The casting of Judge Weaver was especially creative. He was played by real life attorney Joseph N. Welch, who had shot to fame in the Army-McCarthy hearings of 1954 when he asked Senator Joseph McCarthy, “Have you no sense of decency, sir, at long last?”

Anatomy of a Murder boasts uniformly fine performances. Stewart is a standout with his folksy but flamboyantly intelligent attorney. Gazzara possesses a suitably haunted appearance. Both he and Scott bring a special intensity to their characters. Welch’s Judge Weaver is authoritative and thoughtful.
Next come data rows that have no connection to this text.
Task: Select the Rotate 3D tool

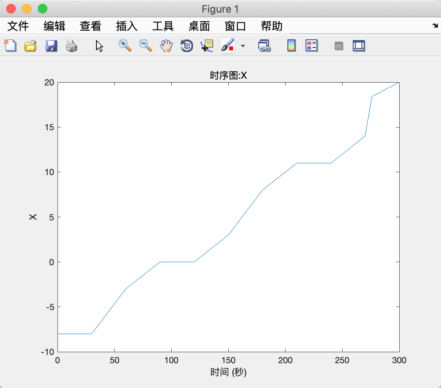Action: (186, 46)
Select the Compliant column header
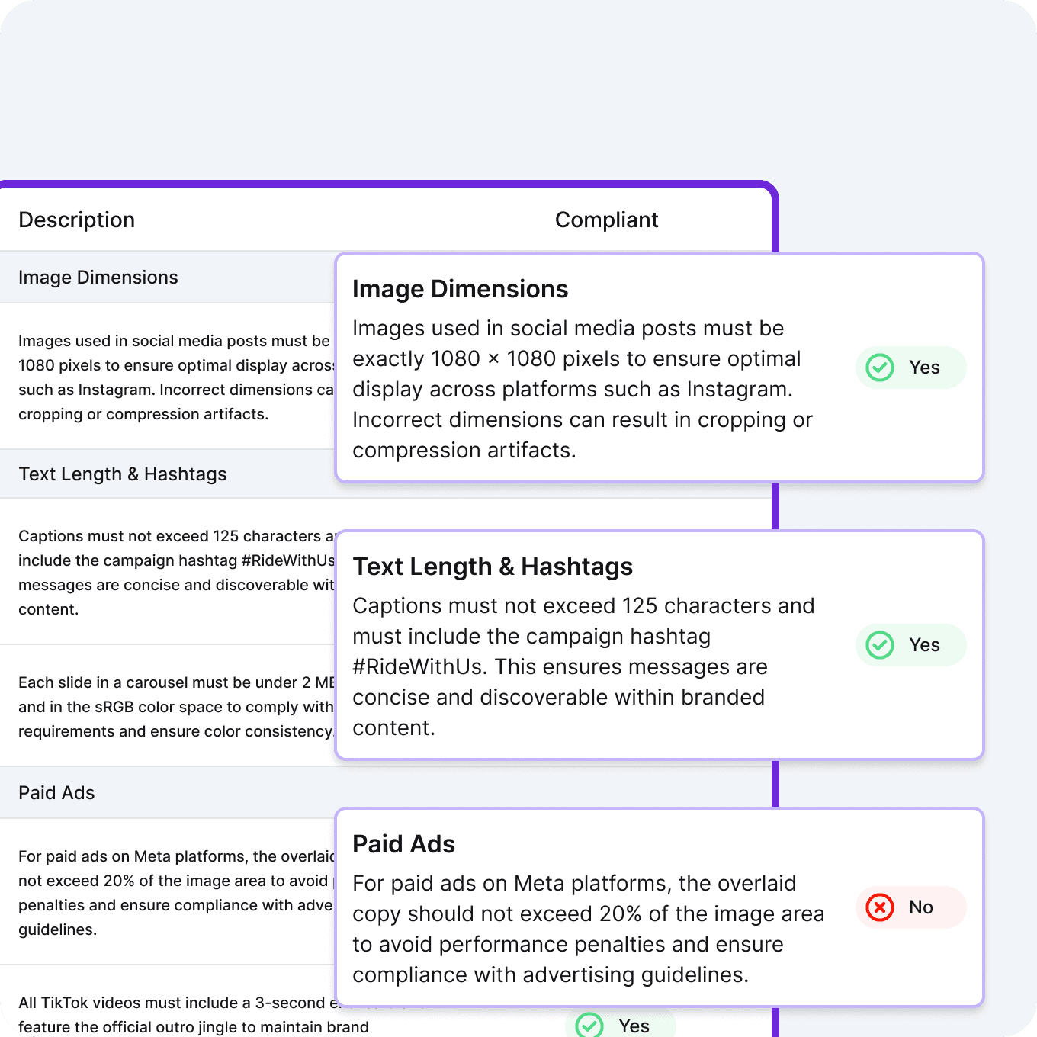 tap(607, 220)
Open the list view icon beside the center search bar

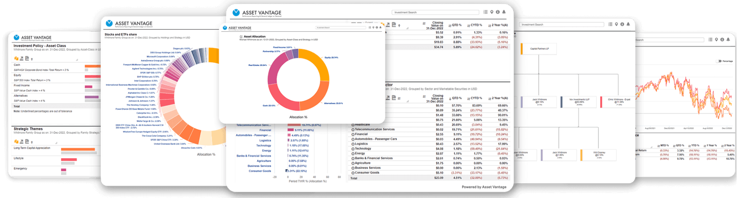pyautogui.click(x=485, y=12)
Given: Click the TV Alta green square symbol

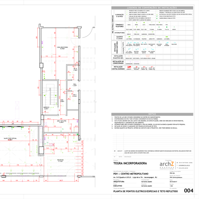Looking at the screenshot, I should click(167, 27).
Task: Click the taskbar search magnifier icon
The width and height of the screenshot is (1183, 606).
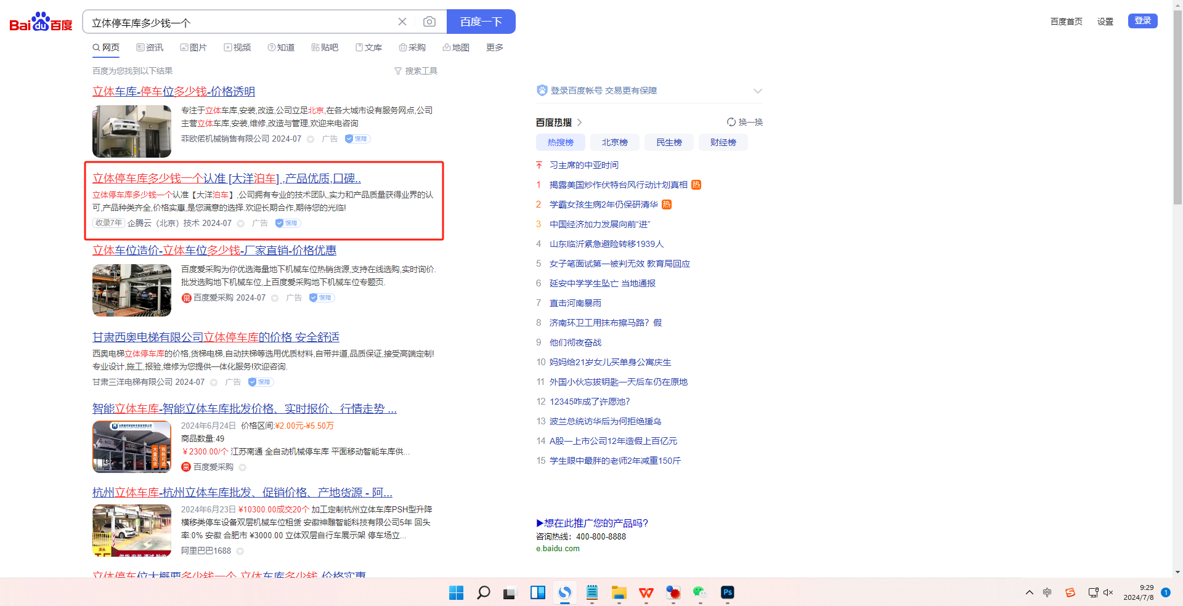Action: pyautogui.click(x=483, y=592)
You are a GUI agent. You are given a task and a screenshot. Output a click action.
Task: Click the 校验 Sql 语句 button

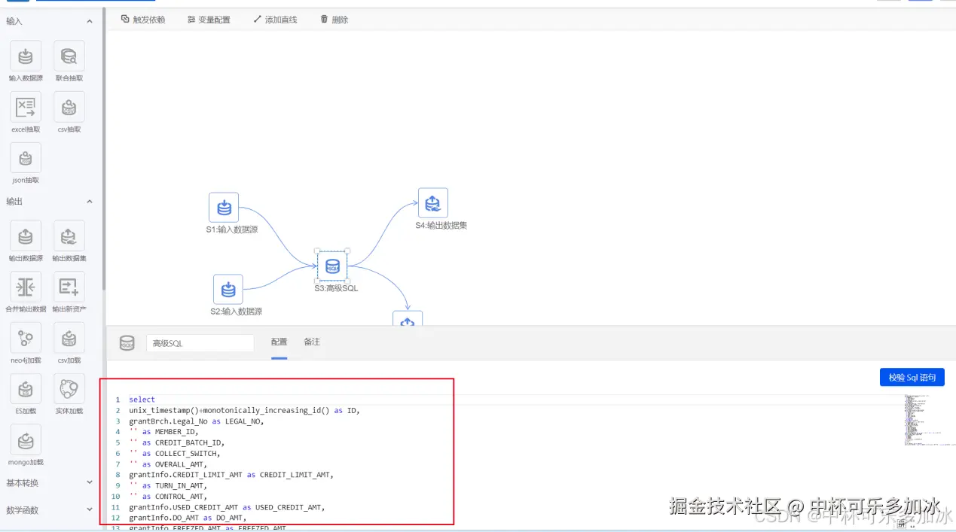(912, 377)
Perhaps what makes Anatomy of a Murder most impressive is the singularly brilliant performance of Lee Remick. Ironically, she almost did not give that performance. Lana Turner was originally cast as Laura Manion. However, Turner would not play the part unless she was allowed to wear a high-fashion wardrobe. Preminger insisted Laura be dressed in clothing suitable to a housewife married to an Army Lieutenant in 1959. Thus, the part went to Remick, at the time a relative newcomer.

Remick’s Laura possesses an aura of old-fashioned femininity and submissiveness. She likes men and is flirtatious with them. This seems to make the obvious yet culturally important point that a woman need not be a shy virgin to be a rape victim. Was Laura raped? The audience is told that she passed a polygraph supporting this assertion. However, she tells the story in such a way that we never know. She could be lying. She could be telling the truth. Remick’s performance is brilliant in striking this borderline chord that keeps us ever wondering.

Like the case upon which it is based, indeed like so much of life, Anatomy of a Murder gives no clear or easy answers. This all-too-lifelike vagary helps make it a masterpiece.

The case of Lt. Coleman Peterson, his victimized wife Charlotte, and the slain bartender Mike Chenoweth lives on in a motion picture that will never fail to captivate viewers.